> [Work item] Which lines below contain the word "Select"? Copy each of them.

> [Source material]
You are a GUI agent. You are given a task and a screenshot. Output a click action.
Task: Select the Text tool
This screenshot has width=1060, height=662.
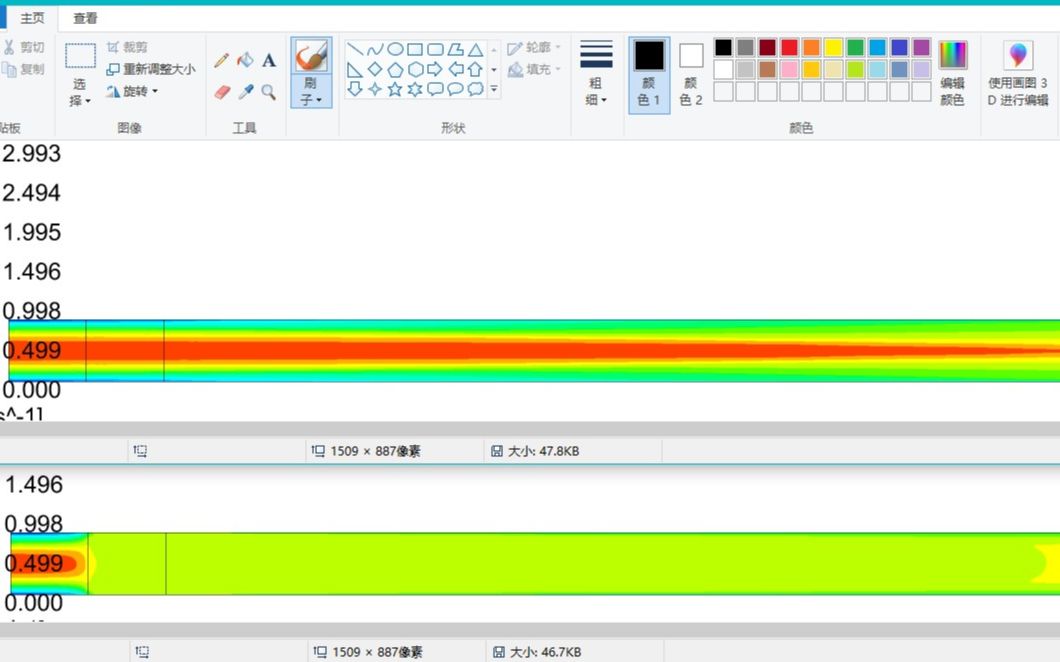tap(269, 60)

==

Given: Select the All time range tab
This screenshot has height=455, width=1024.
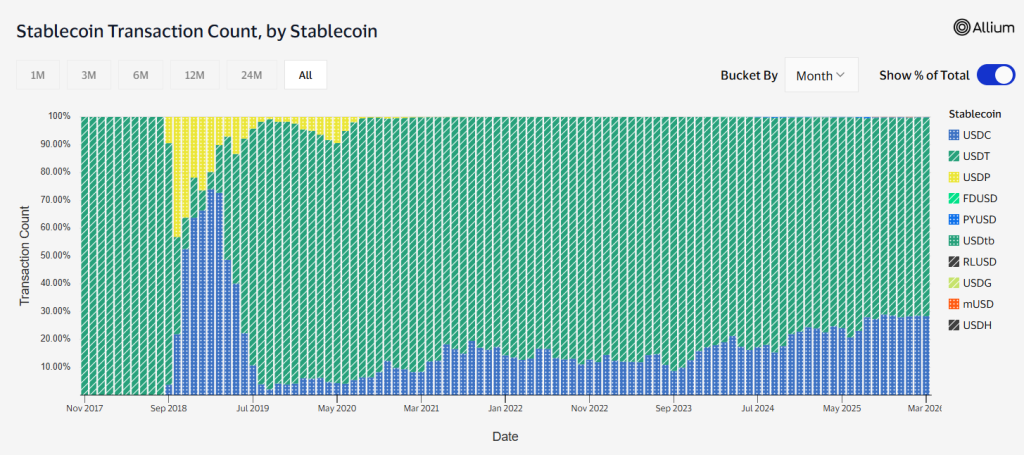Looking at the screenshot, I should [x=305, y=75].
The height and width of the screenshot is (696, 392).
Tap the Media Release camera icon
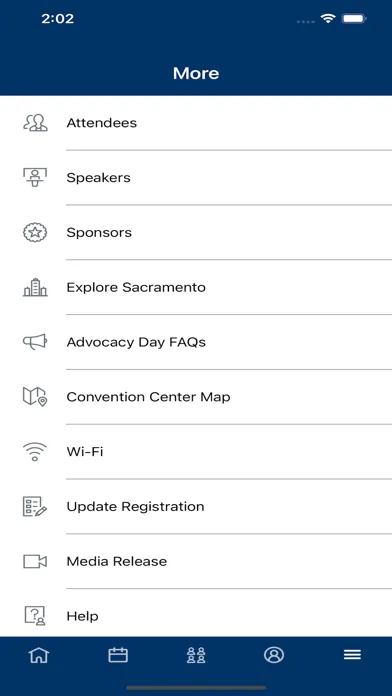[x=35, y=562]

--

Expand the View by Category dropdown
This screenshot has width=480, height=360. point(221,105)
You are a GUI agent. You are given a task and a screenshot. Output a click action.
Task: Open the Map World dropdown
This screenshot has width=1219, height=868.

> [Written solution]
Task: Select the Text tool
Given: Select the All time range tab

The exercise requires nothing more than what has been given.